Burnout grows in the gap between our reality and our ideals. When the chasm between our musts and coulds and our lived experience becomes too big, and, as one of my clients put it, “we ‘should’ all over ourselves,” we feel like failures. Plagued by guilt and shame, we become convinced that we must either dramatically change ourselves or else change our circumstances.

A third, more Stoic, option is to adapt our horizon of expectation and to investigate the nature of our shoulds and the ideals upon which they are built. Are these ideals realistic, obtainable, or helpful, or are they designed to make us feel forever faulty and not good enough?

I am currently reading Oliver Burkeman’s excellent new book Meditations for Mortals, and I was particularly struck by one image he shares early on.
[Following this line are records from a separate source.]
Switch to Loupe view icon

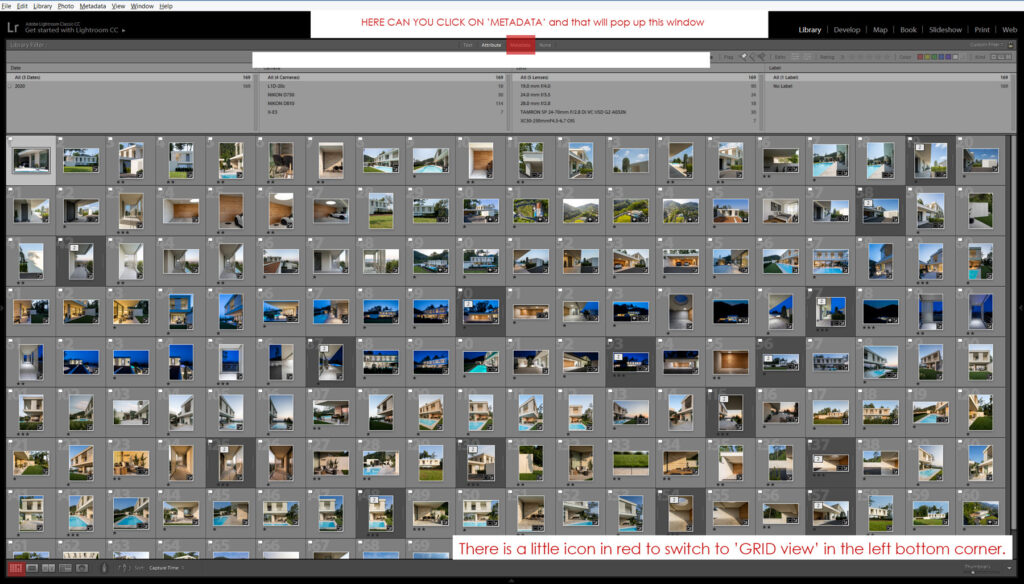pyautogui.click(x=32, y=568)
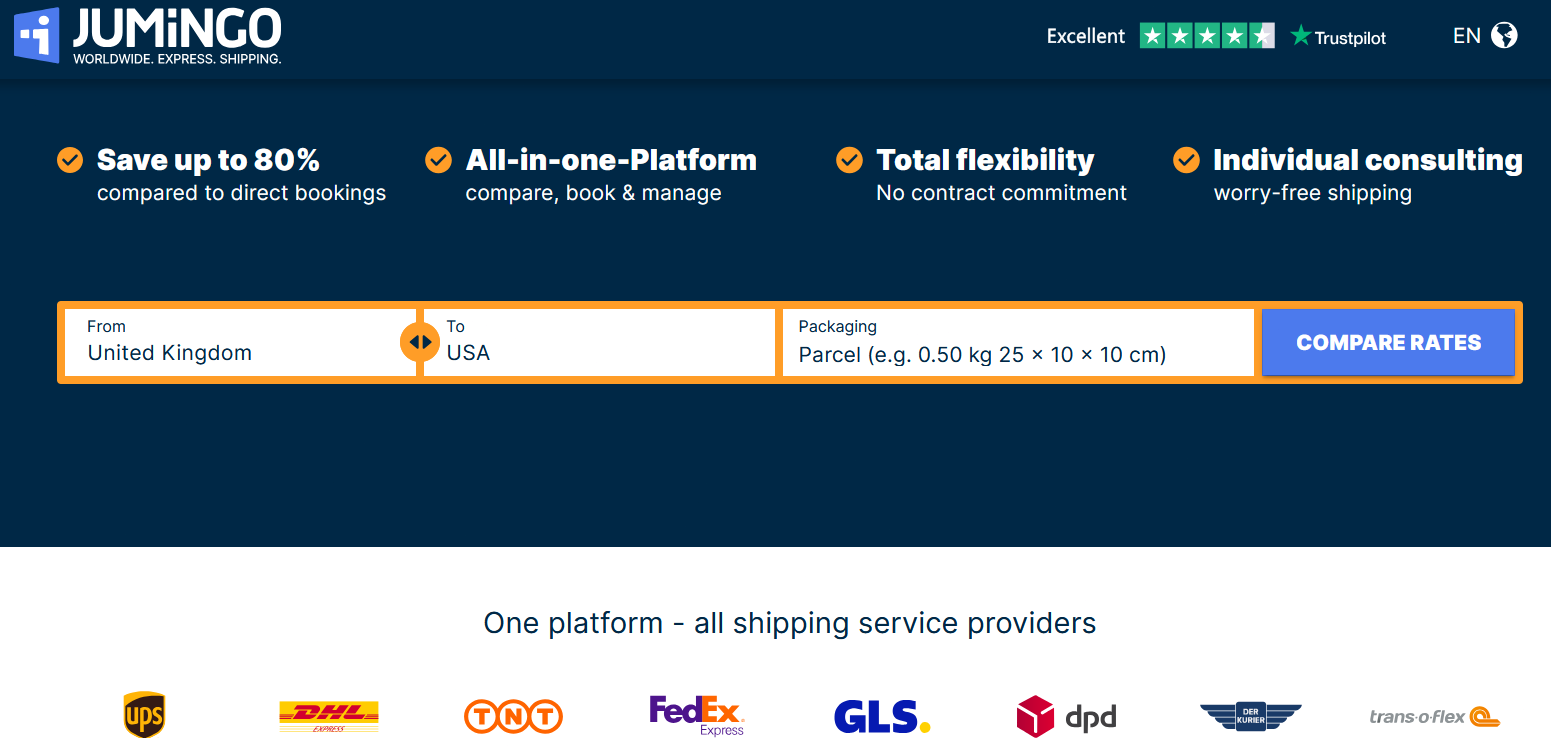The width and height of the screenshot is (1551, 752).
Task: Click the DHL Express logo
Action: (329, 716)
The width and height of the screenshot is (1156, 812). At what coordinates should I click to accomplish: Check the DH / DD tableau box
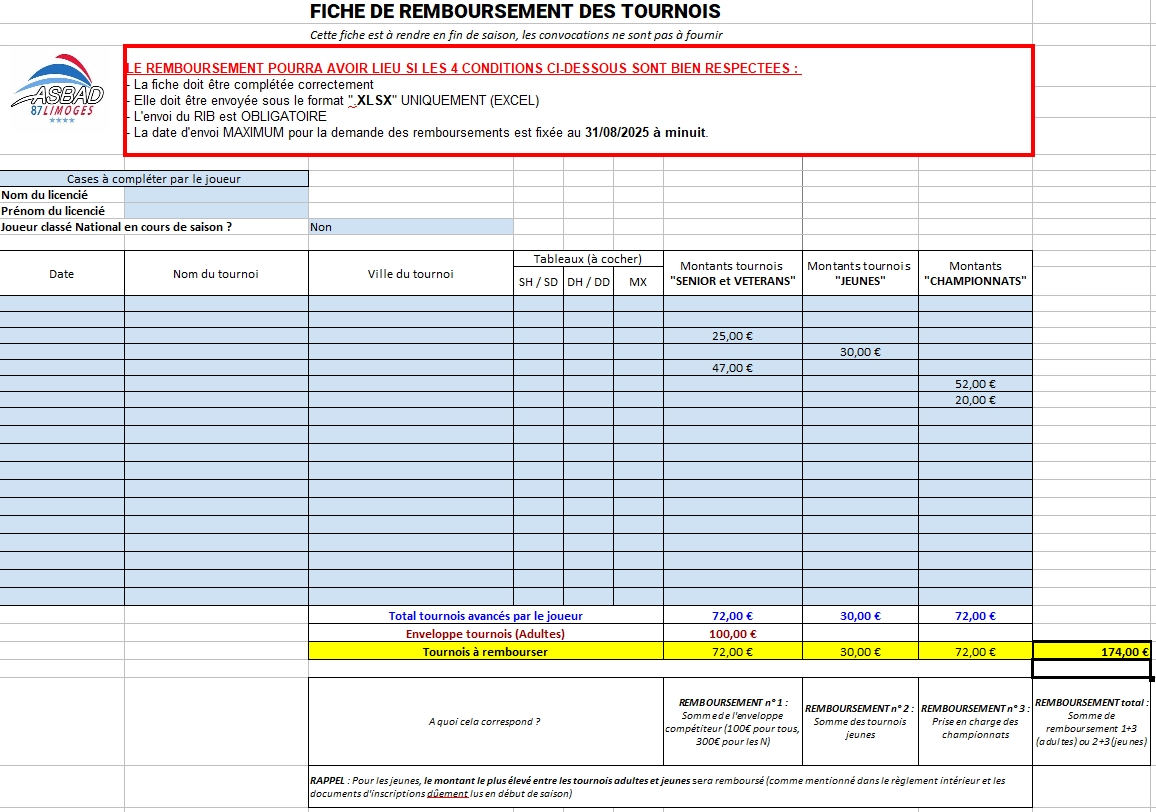589,283
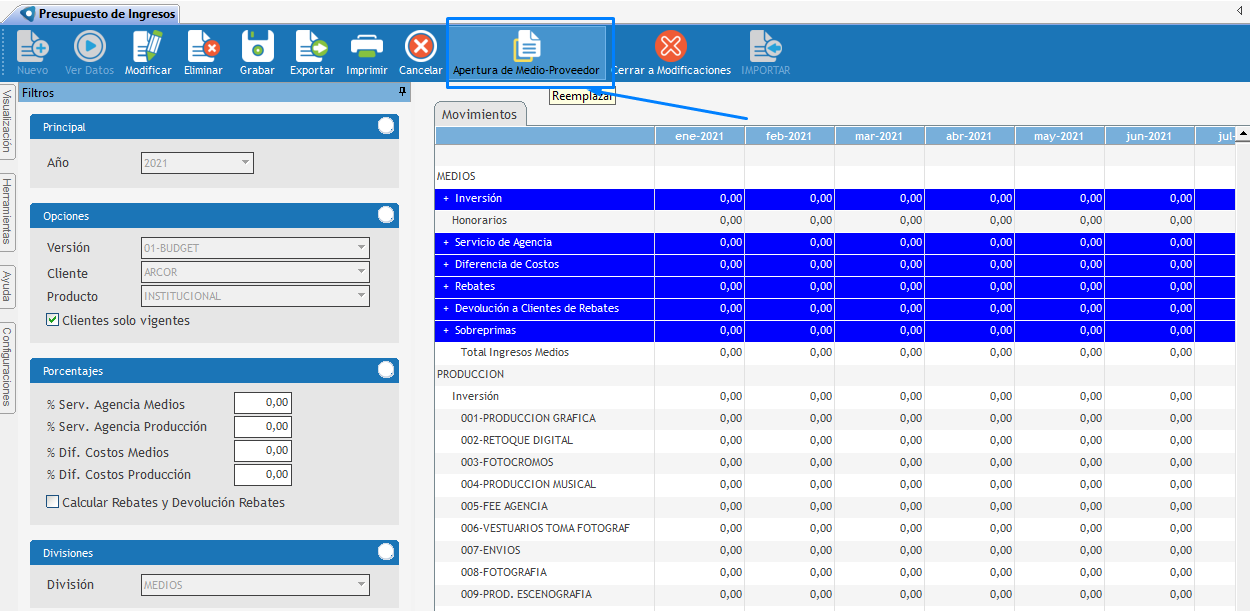Toggle Clientes solo vigentes checkbox
Viewport: 1250px width, 611px height.
pos(53,321)
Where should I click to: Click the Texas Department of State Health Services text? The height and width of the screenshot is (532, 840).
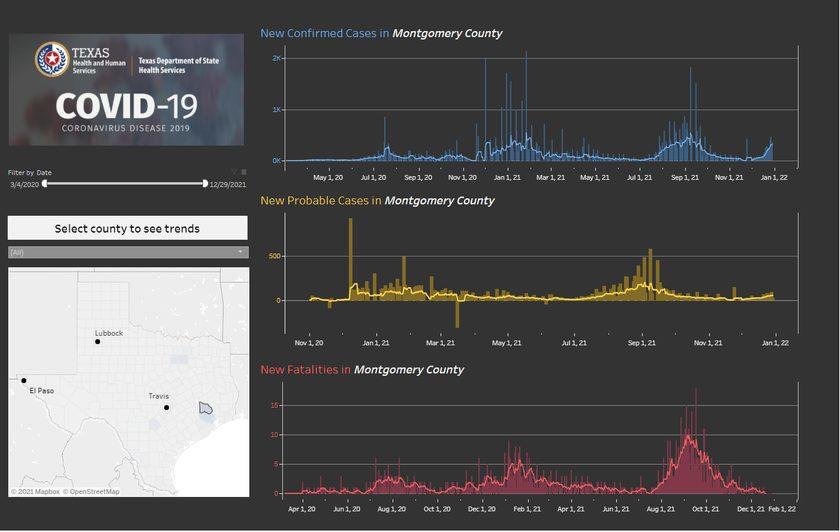point(177,65)
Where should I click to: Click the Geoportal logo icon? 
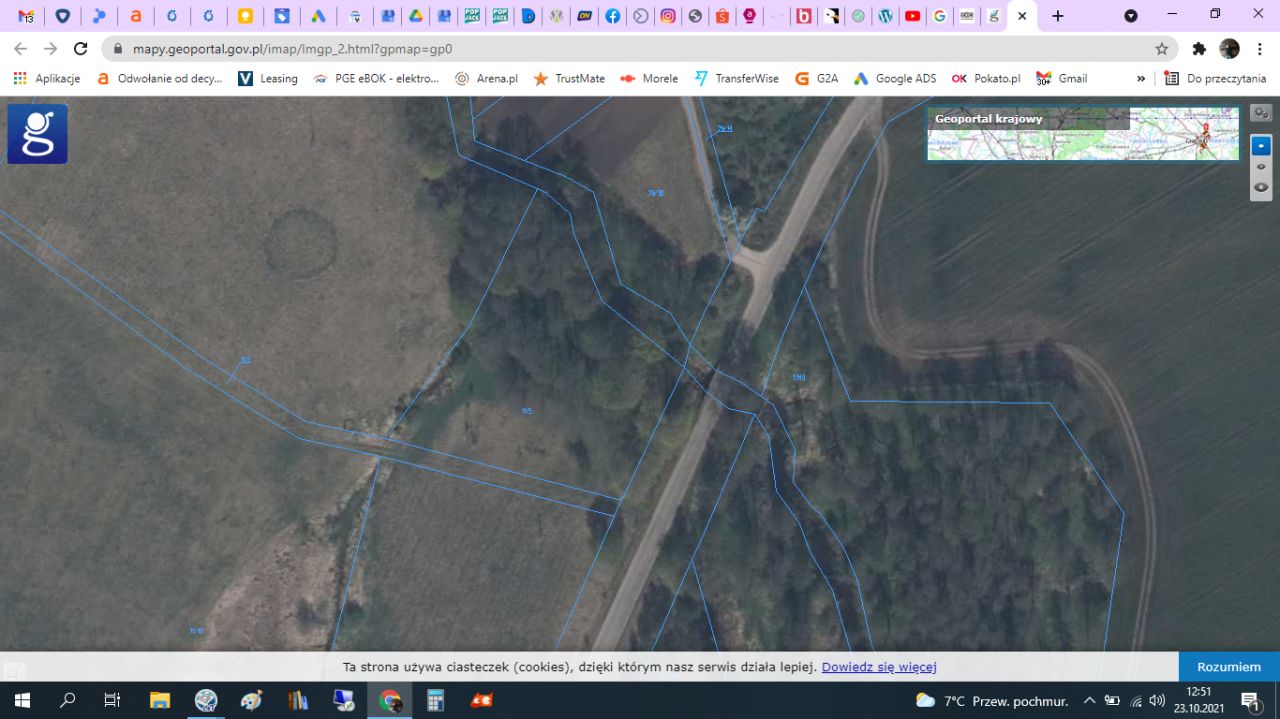(37, 134)

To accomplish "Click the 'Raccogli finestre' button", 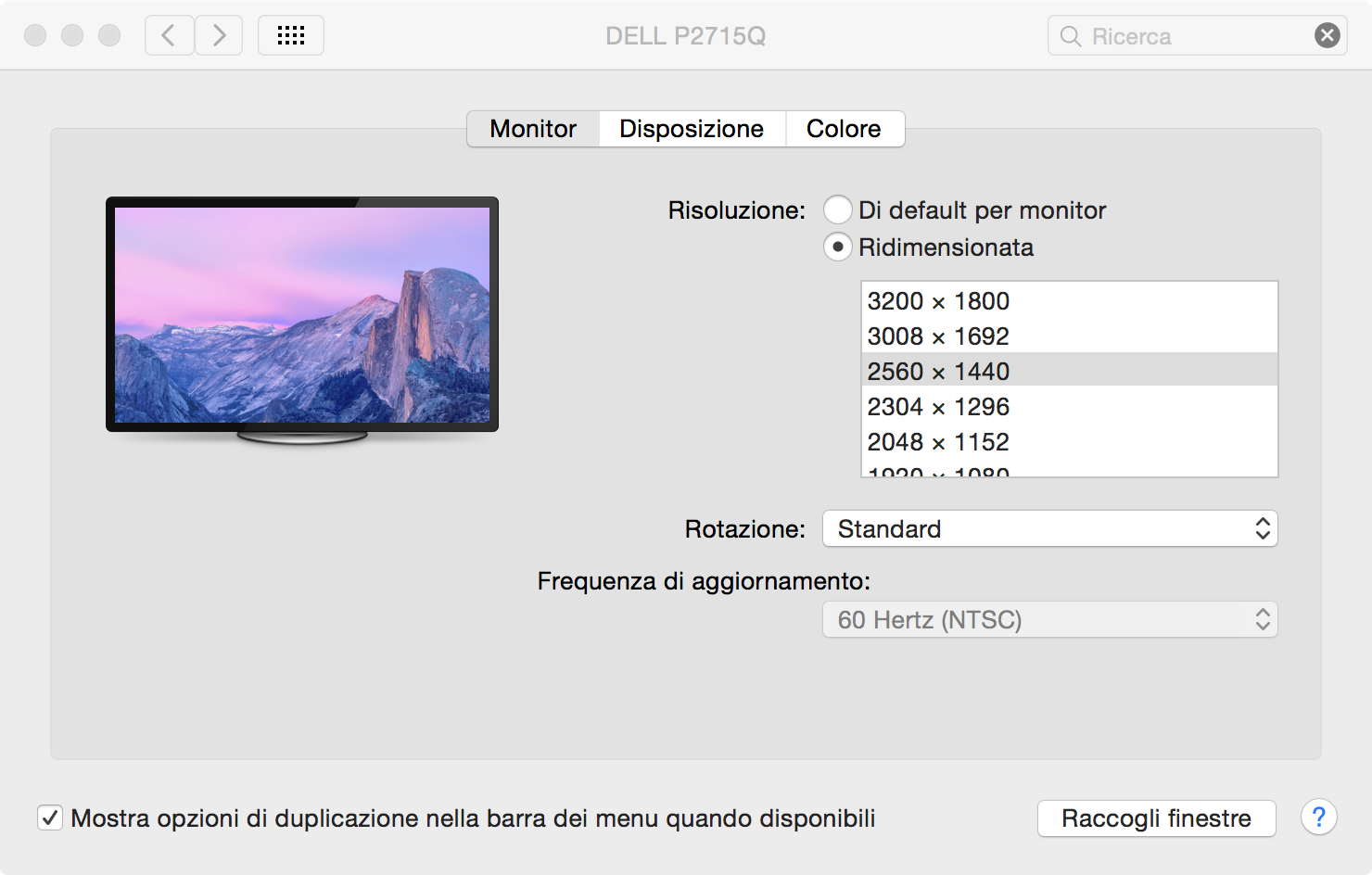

Burkeman’s Meditations impart his philosophy of “imperfectionism”—the idea that if we embrace our limitations and accept what is rather than constantly chasing what could or should be, we will be able to live a much more satisfying life.

Our time on this planet is limited, as is our energy, and we will never get everything done that we want to do. No productivity hack or time management regime on Earth can save us from this fact. The only thing we can hope for, according to Burkeman, is a sense of inner release by accepting our human limitations.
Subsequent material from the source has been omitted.